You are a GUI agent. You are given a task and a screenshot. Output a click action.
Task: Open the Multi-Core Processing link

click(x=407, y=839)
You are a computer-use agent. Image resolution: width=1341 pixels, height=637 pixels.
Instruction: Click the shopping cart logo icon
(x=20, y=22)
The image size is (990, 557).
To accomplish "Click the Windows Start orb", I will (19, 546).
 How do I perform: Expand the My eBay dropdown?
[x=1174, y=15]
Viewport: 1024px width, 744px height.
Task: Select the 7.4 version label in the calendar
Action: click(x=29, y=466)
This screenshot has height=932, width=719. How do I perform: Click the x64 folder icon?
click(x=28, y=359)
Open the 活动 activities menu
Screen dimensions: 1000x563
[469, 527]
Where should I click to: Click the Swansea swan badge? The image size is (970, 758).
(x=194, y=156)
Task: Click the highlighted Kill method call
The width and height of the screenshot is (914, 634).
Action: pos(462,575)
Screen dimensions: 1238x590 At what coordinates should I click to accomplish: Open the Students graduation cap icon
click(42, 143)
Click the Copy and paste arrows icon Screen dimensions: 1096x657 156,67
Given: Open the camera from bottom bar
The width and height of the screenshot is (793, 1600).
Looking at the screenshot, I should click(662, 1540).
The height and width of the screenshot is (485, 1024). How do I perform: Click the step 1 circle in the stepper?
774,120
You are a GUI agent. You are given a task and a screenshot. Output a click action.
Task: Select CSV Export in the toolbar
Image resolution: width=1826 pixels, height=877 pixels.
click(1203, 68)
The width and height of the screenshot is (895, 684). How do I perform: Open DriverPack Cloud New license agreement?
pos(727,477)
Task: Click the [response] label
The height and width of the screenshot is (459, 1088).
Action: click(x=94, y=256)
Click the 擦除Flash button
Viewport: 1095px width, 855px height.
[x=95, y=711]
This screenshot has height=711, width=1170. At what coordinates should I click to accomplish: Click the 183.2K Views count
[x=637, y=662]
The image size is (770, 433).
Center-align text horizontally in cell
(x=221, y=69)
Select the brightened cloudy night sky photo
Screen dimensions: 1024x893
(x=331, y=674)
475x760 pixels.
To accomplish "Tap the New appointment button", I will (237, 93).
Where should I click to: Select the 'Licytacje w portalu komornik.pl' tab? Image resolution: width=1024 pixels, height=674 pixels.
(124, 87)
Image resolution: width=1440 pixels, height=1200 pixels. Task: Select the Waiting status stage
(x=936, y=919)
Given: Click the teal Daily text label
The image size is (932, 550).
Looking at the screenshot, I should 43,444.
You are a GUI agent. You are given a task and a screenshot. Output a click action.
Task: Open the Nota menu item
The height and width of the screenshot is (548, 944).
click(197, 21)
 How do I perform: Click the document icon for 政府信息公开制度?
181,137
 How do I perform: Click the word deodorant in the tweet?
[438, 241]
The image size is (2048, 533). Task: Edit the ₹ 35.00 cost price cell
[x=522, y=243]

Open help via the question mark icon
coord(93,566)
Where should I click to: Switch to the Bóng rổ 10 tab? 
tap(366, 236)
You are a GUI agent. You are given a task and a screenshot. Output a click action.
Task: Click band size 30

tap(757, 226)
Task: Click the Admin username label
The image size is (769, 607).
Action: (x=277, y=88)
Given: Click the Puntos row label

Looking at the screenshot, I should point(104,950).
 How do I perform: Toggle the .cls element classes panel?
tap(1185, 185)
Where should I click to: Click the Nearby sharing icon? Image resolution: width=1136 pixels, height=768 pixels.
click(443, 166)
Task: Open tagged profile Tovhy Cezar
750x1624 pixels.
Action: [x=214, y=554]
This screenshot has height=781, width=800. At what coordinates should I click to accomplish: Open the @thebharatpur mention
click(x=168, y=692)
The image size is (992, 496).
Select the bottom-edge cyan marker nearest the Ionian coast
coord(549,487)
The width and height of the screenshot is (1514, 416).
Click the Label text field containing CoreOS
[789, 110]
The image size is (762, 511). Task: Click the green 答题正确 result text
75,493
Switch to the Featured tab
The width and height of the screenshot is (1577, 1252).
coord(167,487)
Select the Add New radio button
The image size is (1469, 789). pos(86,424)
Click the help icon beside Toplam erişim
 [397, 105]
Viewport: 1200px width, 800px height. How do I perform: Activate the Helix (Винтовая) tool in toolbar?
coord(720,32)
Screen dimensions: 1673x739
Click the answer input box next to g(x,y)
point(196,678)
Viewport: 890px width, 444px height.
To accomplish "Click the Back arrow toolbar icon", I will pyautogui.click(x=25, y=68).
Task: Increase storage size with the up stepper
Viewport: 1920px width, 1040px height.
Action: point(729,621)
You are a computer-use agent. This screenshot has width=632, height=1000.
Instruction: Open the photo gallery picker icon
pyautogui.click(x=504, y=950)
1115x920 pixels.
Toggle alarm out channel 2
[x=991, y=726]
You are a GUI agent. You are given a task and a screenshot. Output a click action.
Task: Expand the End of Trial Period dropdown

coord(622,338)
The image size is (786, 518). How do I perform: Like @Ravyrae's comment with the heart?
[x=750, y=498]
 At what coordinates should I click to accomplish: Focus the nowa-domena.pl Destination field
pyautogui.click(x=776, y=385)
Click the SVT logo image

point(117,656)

Work request:
All the material above is to be returned exactly as it stands.

Response:
You are a GUI agent. You are given a task and a screenshot. Output a click action.
Task: Open the Multi-Core Processing link

click(x=407, y=839)
You are a computer-use agent. Image resolution: width=1341 pixels, height=637 pixels.
Instruction: Click the shopping cart logo icon
(x=20, y=22)
The image size is (990, 557).
To accomplish "Click the Windows Start orb", I will (19, 546).
 How do I perform: Expand the My eBay dropdown?
[x=1174, y=15]
Viewport: 1024px width, 744px height.
Task: Select the 7.4 version label in the calendar
Action: click(x=29, y=466)
This screenshot has height=932, width=719. How do I perform: Click the x64 folder icon?
click(x=28, y=359)
Open the 活动 activities menu
Screen dimensions: 1000x563
[469, 527]
Where should I click to: Click the Swansea swan badge? The image size is (970, 758).
(x=194, y=156)
Task: Click the highlighted Kill method call
The width and height of the screenshot is (914, 634).
Action: pos(462,575)
Screen dimensions: 1238x590 At what coordinates should I click to accomplish: Open the Students graduation cap icon
click(42, 143)
Click the Copy and paste arrows icon Screen dimensions: 1096x657 156,67
Given: Open the camera from bottom bar
The width and height of the screenshot is (793, 1600).
Looking at the screenshot, I should click(662, 1540).
The height and width of the screenshot is (485, 1024). How do I perform: Click the step 1 circle in the stepper?
774,120
You are a GUI agent. You are given a task and a screenshot. Output a click action.
Task: Select CSV Export in the toolbar
Image resolution: width=1826 pixels, height=877 pixels.
click(1203, 68)
The width and height of the screenshot is (895, 684). How do I perform: Open DriverPack Cloud New license agreement?
pos(727,477)
Task: Click the [response] label
The height and width of the screenshot is (459, 1088).
Action: click(x=94, y=256)
Click the 擦除Flash button
Viewport: 1095px width, 855px height.
[x=95, y=711]
This screenshot has height=711, width=1170. At what coordinates should I click to accomplish: Click the 183.2K Views count
[x=637, y=662]
The image size is (770, 433).
Center-align text horizontally in cell
(x=221, y=69)
Select the brightened cloudy night sky photo
Screen dimensions: 1024x893
(x=331, y=674)
475x760 pixels.
To accomplish "Tap the New appointment button", I will (237, 93).
Where should I click to: Select the 'Licytacje w portalu komornik.pl' tab? Image resolution: width=1024 pixels, height=674 pixels.
(124, 87)
Image resolution: width=1440 pixels, height=1200 pixels. Task: Select the Waiting status stage
(x=936, y=919)
Given: Click the teal Daily text label
The image size is (932, 550).
Looking at the screenshot, I should 43,444.
You are a GUI agent. You are given a task and a screenshot. Output a click action.
Task: Open the Nota menu item
The height and width of the screenshot is (548, 944).
click(197, 21)
 How do I perform: Click the document icon for 政府信息公开制度?
181,137
 How do I perform: Click the word deodorant in the tweet?
[438, 241]
The image size is (2048, 533). Task: Edit the ₹ 35.00 cost price cell
[x=522, y=243]

Open help via the question mark icon
coord(93,566)
Where should I click to: Switch to the Bóng rổ 10 tab? 
tap(366, 236)
You are a GUI agent. You are given a task and a screenshot. Output a click action.
Task: Click band size 30

tap(757, 226)
Task: Click the Admin username label
The image size is (769, 607).
Action: (x=277, y=88)
Given: Click the Puntos row label

Looking at the screenshot, I should point(104,950).
 How do I perform: Toggle the .cls element classes panel?
tap(1185, 185)
Where should I click to: Click the Nearby sharing icon? Image resolution: width=1136 pixels, height=768 pixels.
click(443, 166)
Task: Open tagged profile Tovhy Cezar
750x1624 pixels.
Action: [x=214, y=554]
This screenshot has height=781, width=800. At what coordinates should I click to accomplish: Open the @thebharatpur mention
click(x=168, y=692)
The image size is (992, 496).
Select the bottom-edge cyan marker nearest the Ionian coast
coord(549,487)
The width and height of the screenshot is (1514, 416).
Click the Label text field containing CoreOS
[789, 110]
The image size is (762, 511). Task: Click the green 答题正确 result text
75,493
Switch to the Featured tab
The width and height of the screenshot is (1577, 1252).
coord(167,487)
Select the Add New radio button
The image size is (1469, 789). pos(86,424)
Click the help icon beside Toplam erişim
 [397, 105]
Viewport: 1200px width, 800px height. How do I perform: Activate the Helix (Винтовая) tool in toolbar?
coord(720,32)
Screen dimensions: 1673x739
Click the answer input box next to g(x,y)
point(196,678)
Viewport: 890px width, 444px height.
To accomplish "Click the Back arrow toolbar icon", I will pyautogui.click(x=25, y=68).
Task: Increase storage size with the up stepper
Viewport: 1920px width, 1040px height.
Action: point(729,621)
You are a computer-use agent. This screenshot has width=632, height=1000.
Instruction: Open the photo gallery picker icon
pyautogui.click(x=504, y=950)
1115x920 pixels.
Toggle alarm out channel 2
[x=991, y=726]
You are a GUI agent. You are given a task and a screenshot. Output a click action.
Task: Expand the End of Trial Period dropdown

coord(622,338)
The image size is (786, 518). How do I perform: Like @Ravyrae's comment with the heart?
[x=750, y=498]
 At what coordinates should I click to accomplish: Focus the nowa-domena.pl Destination field
pyautogui.click(x=776, y=385)
Click the SVT logo image

point(117,656)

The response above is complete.